By Kate Vanskike
Father’s Day 2021
Like so many dads, my dad taught from the never-published-but-universally-known Fathers Book of Wisdom, which included these standard questions: Does money grow on trees? Were you born in a barn? Are we heating/cooling the outdoors? If so-and-so jumped off a cliff, would you do that, too?
He added his own insights, which my siblings and our kids have grown up hearing. One of our favorites: “It’s all going to the same place.” That’s what you’ll hear if you question why he’s mixing together all the food on his plate.
This year for father’s day, I want to share some other fun lessons from Tom Vanskike, whom we all called Daddy until we were raising kids of our own.
- Help them pack.
This is an old-school parenting hack, for you newer parents out there. Your kid threatens to run away? Okay. Help them pack. I said I was running away when I was about 8, and dad got out an ugly old flowered green suitcase for me. That came to mind almost 30 years later when my own kid needed some space, and I followed dad’s example.
2. If you can’t beat ’em, hide from ’em.
When my brother Andy and I were adolescents and stuck together too much during the summer, we fought like cats and dogs, usually over control of the TV station. In rural Missouri in the early 80s, this required going outside and turning the pole that held the antennae, to change the direction it pointed. After a particularly long battle and multiple trips outside to turn the antennae, we just pummeled each other. My brother was shirtless, and when he walked away from me, I raked my fingernails down his bare back from his neck to his hips. Immediately afterward, I needed protection from the oncoming assault and suddenly wondered where Dad was. After several trips through the house, calling for him, I found him: Lying on the floor on the side of his bed where I couldn’t see him from the doorway, his eyes closed, his hands folded over his chest. “Daddy? What are you doing?” “Just waiting for you two to be done,” he replied. It was just spooky enough to silence my brother and I both.
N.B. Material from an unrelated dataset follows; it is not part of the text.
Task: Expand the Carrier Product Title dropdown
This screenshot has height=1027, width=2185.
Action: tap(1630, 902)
3. Don’t let your brains fall out.
This one may have only been said once, but I’ve never forgotten it. He’s a little skeptical of people being “so open minded that their brains fall out.” I mean, I like being open-minded, but this is still a killer phrase that deserves some points.
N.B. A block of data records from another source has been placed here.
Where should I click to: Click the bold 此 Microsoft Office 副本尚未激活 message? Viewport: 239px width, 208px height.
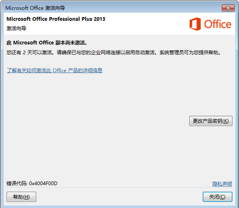[x=47, y=43]
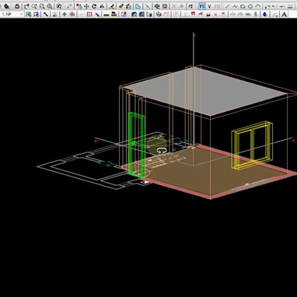Select the Text tool letter A
This screenshot has width=297, height=297.
pos(285,14)
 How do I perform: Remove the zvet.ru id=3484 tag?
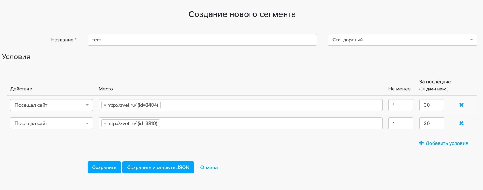pos(105,105)
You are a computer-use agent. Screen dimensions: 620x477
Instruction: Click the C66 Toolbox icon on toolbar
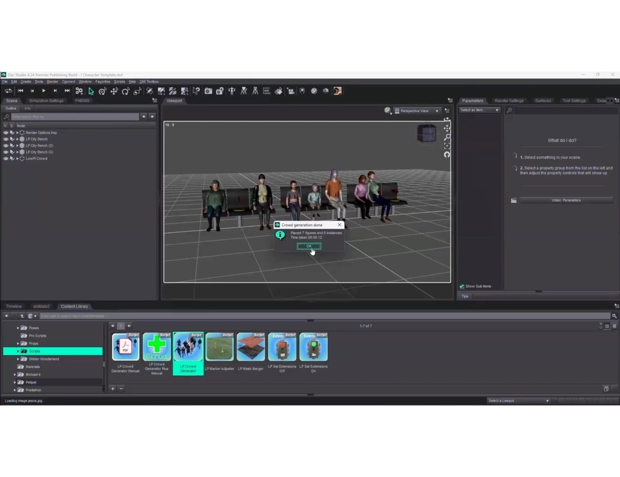click(x=149, y=81)
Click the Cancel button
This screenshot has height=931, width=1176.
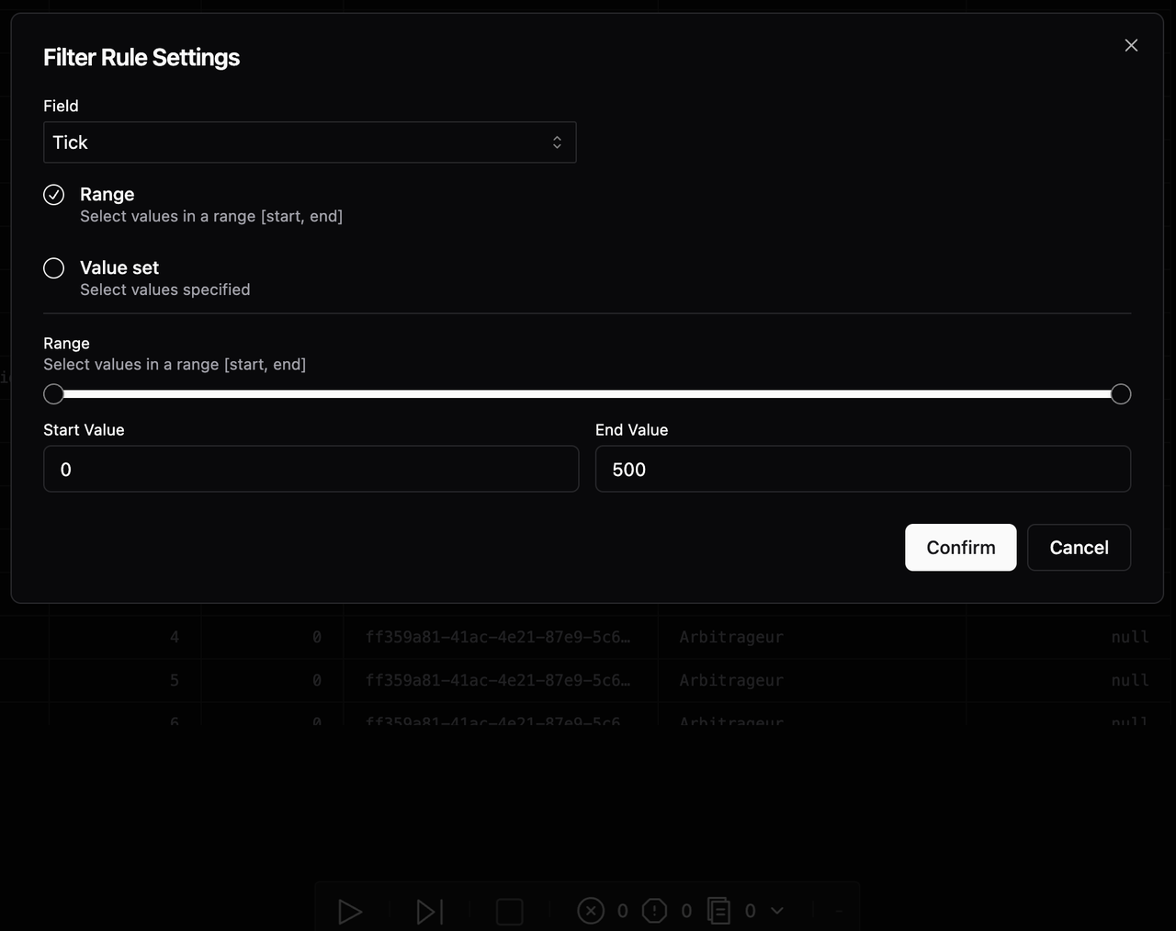(1079, 548)
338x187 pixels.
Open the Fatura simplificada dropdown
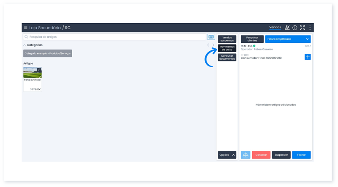[288, 39]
4. Question what you really need.
You “need” some cute new shoes, or you “need” a newer, shinier, fancier whatever? When Dad ponders how necessary something isn’t, he says, “I need that like I need another hole in my head.”
5. Take care of what you have.
This is probably demonstrated most with anything that has a motor, be it the vacuum cleaner, appliances, or automobiles. It’s the reason Mom and Dad have had the same washer and dryer over 30 years. Name another guy who has a power-washer adapter for the blade on his riding mower – and uses it after every mow?
6. Never assume tomorrow will come.
Here’s a classic Tom Vanskike phase: “If the Lord wills.” We hear it a lot. Sharing plans for next summer or next week, or tomorrow? You can count on him to add, “If the Lord wills.”
7. Enjoy eye fatigue.
This is not about screen time. Dad’s a sucker for the natural beauty around us – not just the mountains and streams, but rolling farmland and the wide-open plains, too. He and mom enjoy driving through the countryside, getting what he calls “eye fatigue” from all the sights.
8. Ask people’s names.
Before it was common for servers at restaurants to say, “Hi, I’m so-and-so and I’ll be your server today,” Dad would, and still does, ask for their name. And if the place isn’t crazy busy and the server appears to have a moment, he’ll also ask how he can pray for them.
Anyone who knows Tom Vanskike knows this is his M.O. in life. It does not matter the situation or context. If you’re getting worked up about something that’s clearly beyond your control, his one-word response will be “Relax.”
*Exception: potholes and politics
10. Put others before yourself.
For him, this applies everywhere, every day, all the time.
Thanks for it all, Dad.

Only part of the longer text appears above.